Instancing Sample

This sample demonstrates the instancing feature available with Direct3D 9. A vs_3_0 device is required for the hardware version of this feature. The sample also shows alternate ways of achieving results similar to hardware instancing, but for adapters that do not support vs_3_0. The shader instancing technique shows the benefits of efficient batching of primitives.

Note On graphics hardware that does not support vs_2_0, the sample will run as a reference device.

Path

Source:	(SDK root)\Samples\C++\Direct3D\Instancing
Executable:	(SDK root)\Samples\C++\Direct3D\Bin\x86 or x64\Instancing.exe

How the Sample Works

The sample demonstrates four different rendering techniques to achieve the same result: to render many nearly identical boxes (objects with small numbers of polygons) in the scene. The boxes differ by their position and color.

The user can vary the number of boxes in the scene between one and 1000. Use the sample to monitor performance as the number of boxes increases. As you change the number of boxes, the vertex and index buffer resources are recreated by OnCreateBuffers and OnDestroyBuffers.

Technique 1: Hardware Instancing

Hardware instancing requires a vs_3_0-capable device. The instance-specific data is stored in a second vertex buffer. The rendering is implemented in the sample application's OnRenderHWInstancing method. IDirect3DDevice9::SetStreamSourceFreq is used with D3DSTREAMSOURCE_INDEXEDDATA to specify the number of boxes and with D3DSTREAMSOURCE_INSTANCEDATA to specify the frequency of the instance data (in this case, frequency equals one).

Drawing the scene is accomplished as follows:

pd3dDevice->DrawIndexedPrimitive( D3DPT_TRIANGLELIST, 0, 0, 4 * 6, 0, 6 * 2 );

Technique 2: Shader Instancing (with Draw Call Batching)

This is the most efficient technique that does not use the hardware to perform the instancing.
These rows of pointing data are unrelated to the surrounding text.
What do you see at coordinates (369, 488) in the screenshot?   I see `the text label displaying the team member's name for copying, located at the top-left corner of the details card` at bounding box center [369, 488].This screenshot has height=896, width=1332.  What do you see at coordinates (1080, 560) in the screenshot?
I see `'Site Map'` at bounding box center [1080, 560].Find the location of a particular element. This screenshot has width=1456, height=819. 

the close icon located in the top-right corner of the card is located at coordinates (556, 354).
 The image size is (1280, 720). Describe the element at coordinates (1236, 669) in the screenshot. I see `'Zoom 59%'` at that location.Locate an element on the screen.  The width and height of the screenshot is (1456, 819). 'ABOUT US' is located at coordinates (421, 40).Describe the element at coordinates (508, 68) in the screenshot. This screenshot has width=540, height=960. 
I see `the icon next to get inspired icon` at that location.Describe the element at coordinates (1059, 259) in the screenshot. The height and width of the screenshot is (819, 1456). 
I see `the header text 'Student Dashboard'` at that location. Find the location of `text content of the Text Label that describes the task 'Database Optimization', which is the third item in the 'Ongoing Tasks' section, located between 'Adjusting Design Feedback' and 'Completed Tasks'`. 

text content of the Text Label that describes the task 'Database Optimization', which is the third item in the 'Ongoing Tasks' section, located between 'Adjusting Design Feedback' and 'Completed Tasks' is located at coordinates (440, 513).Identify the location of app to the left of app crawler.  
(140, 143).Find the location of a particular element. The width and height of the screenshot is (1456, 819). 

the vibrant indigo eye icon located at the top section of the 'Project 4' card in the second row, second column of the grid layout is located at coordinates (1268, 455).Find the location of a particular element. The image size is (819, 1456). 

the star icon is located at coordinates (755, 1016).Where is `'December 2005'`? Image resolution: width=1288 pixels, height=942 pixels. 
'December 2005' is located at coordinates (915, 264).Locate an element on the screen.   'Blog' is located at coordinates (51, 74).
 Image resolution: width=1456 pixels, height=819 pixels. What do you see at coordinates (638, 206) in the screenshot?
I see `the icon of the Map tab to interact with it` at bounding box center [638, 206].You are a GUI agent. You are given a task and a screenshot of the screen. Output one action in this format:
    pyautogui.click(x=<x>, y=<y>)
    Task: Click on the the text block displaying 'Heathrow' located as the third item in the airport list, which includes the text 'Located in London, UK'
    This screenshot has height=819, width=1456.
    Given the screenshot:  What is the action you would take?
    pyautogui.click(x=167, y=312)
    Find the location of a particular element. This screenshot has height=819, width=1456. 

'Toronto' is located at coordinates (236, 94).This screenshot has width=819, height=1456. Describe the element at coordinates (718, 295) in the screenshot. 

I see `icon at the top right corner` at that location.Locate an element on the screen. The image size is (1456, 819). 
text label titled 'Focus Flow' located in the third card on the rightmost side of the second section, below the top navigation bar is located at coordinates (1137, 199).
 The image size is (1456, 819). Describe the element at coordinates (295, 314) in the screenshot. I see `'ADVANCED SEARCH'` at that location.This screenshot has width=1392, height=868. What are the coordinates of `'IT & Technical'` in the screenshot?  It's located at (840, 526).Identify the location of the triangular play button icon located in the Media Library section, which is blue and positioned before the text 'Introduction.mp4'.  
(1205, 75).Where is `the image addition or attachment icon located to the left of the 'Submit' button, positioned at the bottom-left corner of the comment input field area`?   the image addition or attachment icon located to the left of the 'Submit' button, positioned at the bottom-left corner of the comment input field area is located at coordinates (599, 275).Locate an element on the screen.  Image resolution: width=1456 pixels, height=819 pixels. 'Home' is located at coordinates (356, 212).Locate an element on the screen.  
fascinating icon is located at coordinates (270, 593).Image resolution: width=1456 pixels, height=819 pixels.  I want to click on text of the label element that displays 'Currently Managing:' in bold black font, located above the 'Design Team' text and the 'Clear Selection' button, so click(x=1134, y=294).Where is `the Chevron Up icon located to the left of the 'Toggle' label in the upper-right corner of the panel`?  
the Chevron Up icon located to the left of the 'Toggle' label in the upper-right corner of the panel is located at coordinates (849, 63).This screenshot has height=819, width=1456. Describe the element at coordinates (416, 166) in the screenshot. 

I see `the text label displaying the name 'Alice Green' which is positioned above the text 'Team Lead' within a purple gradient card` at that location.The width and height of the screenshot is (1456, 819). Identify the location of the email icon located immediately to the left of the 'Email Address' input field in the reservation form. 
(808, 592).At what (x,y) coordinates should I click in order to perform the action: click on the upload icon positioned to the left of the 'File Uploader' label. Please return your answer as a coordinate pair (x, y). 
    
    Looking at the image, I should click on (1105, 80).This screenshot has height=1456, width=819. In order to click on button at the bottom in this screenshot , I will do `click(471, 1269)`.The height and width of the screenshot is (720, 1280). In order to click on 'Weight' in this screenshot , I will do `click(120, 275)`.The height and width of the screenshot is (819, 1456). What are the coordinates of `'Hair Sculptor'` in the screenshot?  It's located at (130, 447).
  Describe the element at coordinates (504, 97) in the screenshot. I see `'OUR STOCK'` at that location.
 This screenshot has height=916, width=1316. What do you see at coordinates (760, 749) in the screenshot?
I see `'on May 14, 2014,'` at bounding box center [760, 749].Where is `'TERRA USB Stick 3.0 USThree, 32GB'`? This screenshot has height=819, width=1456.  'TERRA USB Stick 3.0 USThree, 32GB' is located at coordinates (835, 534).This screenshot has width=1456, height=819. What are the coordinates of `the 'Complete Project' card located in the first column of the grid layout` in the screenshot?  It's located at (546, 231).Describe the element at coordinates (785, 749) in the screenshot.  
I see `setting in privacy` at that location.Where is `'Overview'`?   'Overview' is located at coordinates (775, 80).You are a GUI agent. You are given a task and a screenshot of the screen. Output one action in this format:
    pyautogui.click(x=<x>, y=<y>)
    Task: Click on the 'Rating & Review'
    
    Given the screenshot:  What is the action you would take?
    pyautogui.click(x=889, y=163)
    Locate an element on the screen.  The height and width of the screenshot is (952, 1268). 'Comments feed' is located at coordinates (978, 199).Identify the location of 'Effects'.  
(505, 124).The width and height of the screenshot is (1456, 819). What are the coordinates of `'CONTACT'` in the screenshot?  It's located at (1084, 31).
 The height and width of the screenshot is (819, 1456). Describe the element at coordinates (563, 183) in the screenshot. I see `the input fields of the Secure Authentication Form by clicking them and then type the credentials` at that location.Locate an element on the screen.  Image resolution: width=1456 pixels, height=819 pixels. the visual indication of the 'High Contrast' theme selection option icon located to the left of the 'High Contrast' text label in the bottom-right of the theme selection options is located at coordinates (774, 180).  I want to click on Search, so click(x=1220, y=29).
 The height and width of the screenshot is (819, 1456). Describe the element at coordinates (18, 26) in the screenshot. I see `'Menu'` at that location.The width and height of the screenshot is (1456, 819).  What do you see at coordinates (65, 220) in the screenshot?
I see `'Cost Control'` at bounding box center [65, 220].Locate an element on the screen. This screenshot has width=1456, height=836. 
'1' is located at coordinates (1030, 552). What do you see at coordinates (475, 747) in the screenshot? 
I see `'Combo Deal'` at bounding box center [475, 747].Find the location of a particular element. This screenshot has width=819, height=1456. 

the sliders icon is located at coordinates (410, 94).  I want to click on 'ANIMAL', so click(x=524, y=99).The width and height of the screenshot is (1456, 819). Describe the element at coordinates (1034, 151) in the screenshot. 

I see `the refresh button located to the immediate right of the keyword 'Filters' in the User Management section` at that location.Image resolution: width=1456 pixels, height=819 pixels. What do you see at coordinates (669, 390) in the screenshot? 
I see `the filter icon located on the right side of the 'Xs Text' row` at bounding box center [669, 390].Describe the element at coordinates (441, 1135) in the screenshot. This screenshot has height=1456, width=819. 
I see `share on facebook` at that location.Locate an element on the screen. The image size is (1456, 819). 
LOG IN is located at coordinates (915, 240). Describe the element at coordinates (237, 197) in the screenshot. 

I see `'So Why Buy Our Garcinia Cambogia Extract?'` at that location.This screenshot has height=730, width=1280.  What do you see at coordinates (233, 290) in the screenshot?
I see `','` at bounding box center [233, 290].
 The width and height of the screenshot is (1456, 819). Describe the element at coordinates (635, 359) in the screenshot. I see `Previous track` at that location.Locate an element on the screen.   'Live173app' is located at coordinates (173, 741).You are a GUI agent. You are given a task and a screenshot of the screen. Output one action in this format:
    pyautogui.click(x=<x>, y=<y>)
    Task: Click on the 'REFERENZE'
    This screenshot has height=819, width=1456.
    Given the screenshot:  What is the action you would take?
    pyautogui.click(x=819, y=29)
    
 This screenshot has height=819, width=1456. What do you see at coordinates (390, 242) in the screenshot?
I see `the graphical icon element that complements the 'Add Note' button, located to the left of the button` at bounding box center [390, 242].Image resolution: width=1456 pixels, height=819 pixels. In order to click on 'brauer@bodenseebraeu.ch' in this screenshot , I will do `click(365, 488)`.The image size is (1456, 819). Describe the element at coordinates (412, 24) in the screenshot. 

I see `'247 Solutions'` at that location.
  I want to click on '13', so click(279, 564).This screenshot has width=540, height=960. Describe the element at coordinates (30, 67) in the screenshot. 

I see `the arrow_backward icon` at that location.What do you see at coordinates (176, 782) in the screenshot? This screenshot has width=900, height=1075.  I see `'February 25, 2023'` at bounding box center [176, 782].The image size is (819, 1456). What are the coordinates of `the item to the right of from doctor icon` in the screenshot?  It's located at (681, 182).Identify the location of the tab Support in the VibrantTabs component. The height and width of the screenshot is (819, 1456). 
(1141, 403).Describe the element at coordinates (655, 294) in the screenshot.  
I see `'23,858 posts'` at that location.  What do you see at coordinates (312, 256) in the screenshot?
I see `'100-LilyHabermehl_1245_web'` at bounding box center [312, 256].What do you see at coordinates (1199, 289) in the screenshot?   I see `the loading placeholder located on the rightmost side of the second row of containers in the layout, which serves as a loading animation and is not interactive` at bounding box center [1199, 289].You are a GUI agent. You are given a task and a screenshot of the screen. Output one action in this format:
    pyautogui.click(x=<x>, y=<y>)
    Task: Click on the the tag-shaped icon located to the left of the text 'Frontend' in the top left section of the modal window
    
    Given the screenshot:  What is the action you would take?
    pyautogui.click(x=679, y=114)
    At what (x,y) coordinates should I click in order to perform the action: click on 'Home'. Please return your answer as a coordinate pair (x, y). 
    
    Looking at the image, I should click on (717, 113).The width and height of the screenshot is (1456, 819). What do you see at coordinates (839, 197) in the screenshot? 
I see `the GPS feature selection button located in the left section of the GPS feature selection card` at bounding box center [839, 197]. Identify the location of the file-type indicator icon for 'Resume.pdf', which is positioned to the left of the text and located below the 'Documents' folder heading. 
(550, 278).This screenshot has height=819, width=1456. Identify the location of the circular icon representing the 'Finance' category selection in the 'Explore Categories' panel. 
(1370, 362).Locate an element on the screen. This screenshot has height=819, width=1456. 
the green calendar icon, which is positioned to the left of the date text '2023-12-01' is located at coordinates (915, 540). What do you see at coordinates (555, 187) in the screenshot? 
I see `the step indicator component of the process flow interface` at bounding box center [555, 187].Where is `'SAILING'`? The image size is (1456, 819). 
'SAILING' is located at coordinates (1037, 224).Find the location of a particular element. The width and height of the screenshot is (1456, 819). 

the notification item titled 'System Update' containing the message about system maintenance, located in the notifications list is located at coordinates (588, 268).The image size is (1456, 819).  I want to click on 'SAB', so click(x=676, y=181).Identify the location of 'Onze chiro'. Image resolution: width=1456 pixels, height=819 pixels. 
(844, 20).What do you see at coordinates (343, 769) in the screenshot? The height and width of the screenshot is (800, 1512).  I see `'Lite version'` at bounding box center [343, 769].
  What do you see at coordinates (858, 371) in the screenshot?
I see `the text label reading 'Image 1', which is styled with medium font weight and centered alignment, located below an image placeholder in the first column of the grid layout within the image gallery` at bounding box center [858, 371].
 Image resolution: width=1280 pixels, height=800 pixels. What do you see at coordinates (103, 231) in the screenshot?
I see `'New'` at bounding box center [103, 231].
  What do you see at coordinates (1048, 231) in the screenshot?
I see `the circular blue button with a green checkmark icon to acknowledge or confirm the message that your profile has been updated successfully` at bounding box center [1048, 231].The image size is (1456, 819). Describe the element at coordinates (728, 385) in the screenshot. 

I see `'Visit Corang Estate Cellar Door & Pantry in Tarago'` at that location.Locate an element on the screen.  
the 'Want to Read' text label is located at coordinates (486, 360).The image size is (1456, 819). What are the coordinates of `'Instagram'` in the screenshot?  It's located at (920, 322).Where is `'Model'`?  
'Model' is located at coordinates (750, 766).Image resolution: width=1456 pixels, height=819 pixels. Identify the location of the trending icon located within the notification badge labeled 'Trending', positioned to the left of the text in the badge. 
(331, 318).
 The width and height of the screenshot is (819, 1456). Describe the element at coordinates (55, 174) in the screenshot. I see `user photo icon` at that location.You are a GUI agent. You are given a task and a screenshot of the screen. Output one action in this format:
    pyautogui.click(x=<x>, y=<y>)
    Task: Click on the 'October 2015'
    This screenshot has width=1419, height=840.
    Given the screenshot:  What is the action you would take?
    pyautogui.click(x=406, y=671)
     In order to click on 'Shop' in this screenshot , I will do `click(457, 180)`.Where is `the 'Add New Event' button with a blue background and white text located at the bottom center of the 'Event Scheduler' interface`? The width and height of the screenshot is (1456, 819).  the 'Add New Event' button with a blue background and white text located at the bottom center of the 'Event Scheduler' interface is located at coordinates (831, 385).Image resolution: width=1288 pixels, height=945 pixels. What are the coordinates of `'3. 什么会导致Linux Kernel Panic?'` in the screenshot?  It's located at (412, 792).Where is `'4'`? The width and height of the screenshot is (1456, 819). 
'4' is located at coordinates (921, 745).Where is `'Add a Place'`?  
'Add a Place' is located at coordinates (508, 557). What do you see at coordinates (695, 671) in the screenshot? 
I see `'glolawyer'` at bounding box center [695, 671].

One call to IDirect3DDevice9::DrawIndexedPrimitive handles multiple primitives at once. The instance data is stored in a system memory array, which is then copied into the vertex shader's constants at draw time. Since vs_2_0 only guarantees 256 constants, it is not possible for the entire array of instance data to fit at once. This sample's .fx file can only batch-process 120 constants (one float4 is required for box position, and one float4 is required for box color). Rendering is performed in the sample's OnRenderShaderInstancing method.

int nRenderBoxes = min( nRemainingBoxes, g_nNumBatchInstance ); 
... 
pd3dDevice->DrawIndexedPrimitive( D3DPT_TRIANGLELIST, 0, 0, nRenderBoxes * 4 * 6, 0, nRenderBoxes * 6 * 2 );

This method would also work on a vs_1_1 part, although not as efficiently because vs_1_1 only guarantees 96 constants. This means that batching is nearly three times more efficient on vs_2_0 hardware than on vs_1_1 hardware, but even on vs_1_1 hardware, batching still outperforms no batching.

Technique 3: Constants Instancing (without Draw Call Batching)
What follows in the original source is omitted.